日米全権の林とペリーが横浜応接所の8畳間の「内座」で会談し、論戦(対話)が始まる。使用言語はオランダ語、通訳はオランダ通詞・森山栄之助とポートマン。

ペリーが言う。

「我が国は以前から人命尊重を第一として政策を進めてきた。自国民はもとより国交のない国の漂流民でも、救助し手厚く処遇してきた。しかしながら貴国は人命を尊重しない。近海の難破船を救助せず、海岸近くに寄れば発砲し、漂着民を罪人同様に扱い、投獄する。日本国人民を救助して送還するが受取らない。実に反道義的である。我が国のカリフォルニアは太平洋をはさんで日本国と相対しており、往来する船はいっそう増える。貴国の国政をこのまま放置はできない。改めないならば国力を尽くして戦争に及び、雌雄を決する構えがある。我が国は隣国のメキシコと戦争をし、国都まで攻め取った。次第によっては貴国も同じようになりかねない。」

林大学頭が、おもむろに口を開く。

「戦争もあり得るかもしれぬ。しかし、貴官の言は事実に反することが多い。伝聞の誤りにより、そう思いこんでおられる。我が国は外国と交渉がないため、外国側が我が国の政治に疎いのはやむをえないが、我が国の政治は決して反道義的なものではない。我が国の人命尊重は世界に誇るべきものである。第一、この三百年にわたり太平の時代が続いたのは人命尊重の故である。第二に、大洋で外国船の救助ができなかったのは大船の建造を禁止してきたためである。第三に、他国の船が我が国の近辺で難破した場合は、必要な薪水食料等の手当てをしてきた。他国の船を救助しないというのは事実に反し、漂着民を罪人同様に扱うというのも誤りである。漂着民は手厚く保護し、長崎に護送、オランダカピタンを通じて送還している。貴国民の場合も、すでに措置を講じて送還ずみである。不善の者が国法を犯した場合はしばらく拘留し、送還後にその者の国で処置させるようにしている。貴官が我が国の現状を考えれば疑念も氷解する。積年の遺恨もなく、戦争に及ぶ理由はない。とくと考えられたい。」

ペリーは、「貴国が国政を改め、薪水食糧石炭の供与と難破船救助を堅持されるなら異論はないが…」と譲りつつも、「交易の件はなぜ承知されないのか」と迫る。

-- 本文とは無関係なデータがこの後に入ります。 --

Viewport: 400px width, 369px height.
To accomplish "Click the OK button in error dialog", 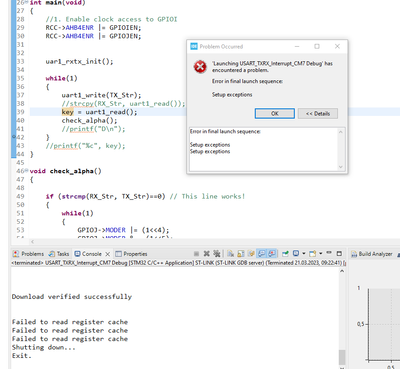I will coord(275,113).
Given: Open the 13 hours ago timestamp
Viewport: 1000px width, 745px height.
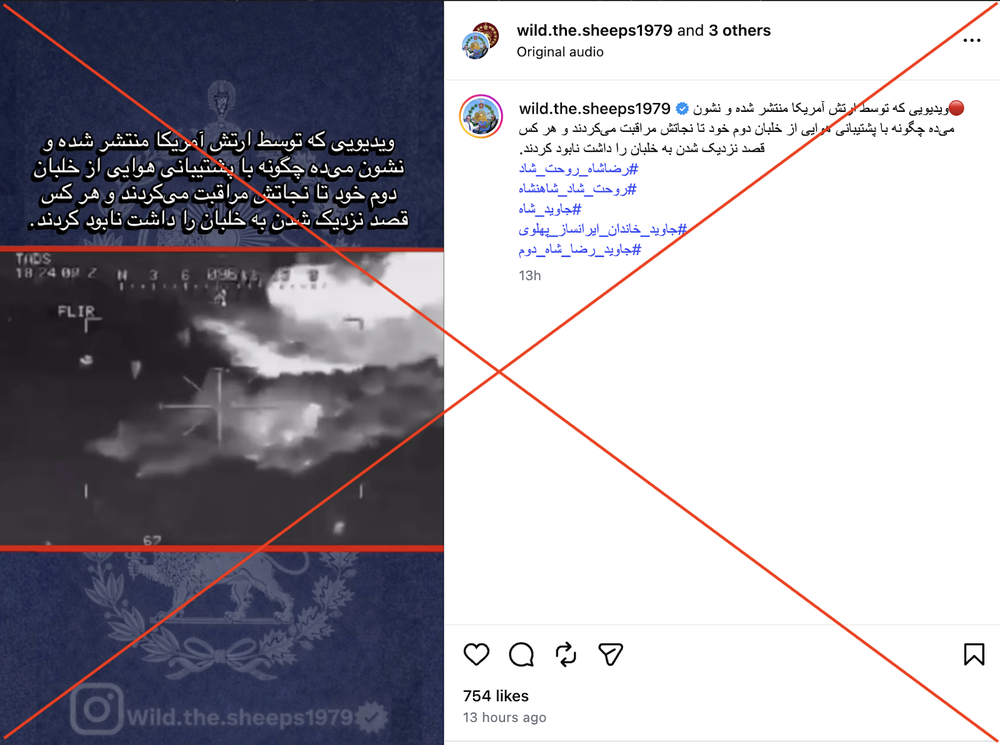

林が「日本国は自国の産物で十分に足りており、外国の品がなくても事欠かない。…それに貴官は人命尊重と船の救助が第一と申されたが、それが実現されれば十分ではないか。交易は人命と関係がない。…」と反論、ペリーは控室で考えたすえに「たしかに訪日の目的が達成されれば、交易の件は強いて主張しない」と、取り下げた。

ここで日米和親条約の骨格について、日米間の合意ができた。(つづく)

(都留文科大学長ブログ掲載「黒船来航と洋学」を補正、5回に分載)

 

 

加藤 祐三

<Profile>

三渓園園長(横浜)、前都留文科大学長、元横浜市立大学長。1936年(昭和11)年東京生まれ。東京大学大学院人文科学研究科東洋史学専攻博士課程中退。専門は歴史学(アジア史、文明史、文化史)。『イギリスとアジア-近代史の原画』(1980年、岩波新書)、『東アジアの近代』(1985年、講談社)、『幕末外交と開国』(2012年 講談社学術文庫)など著書多数。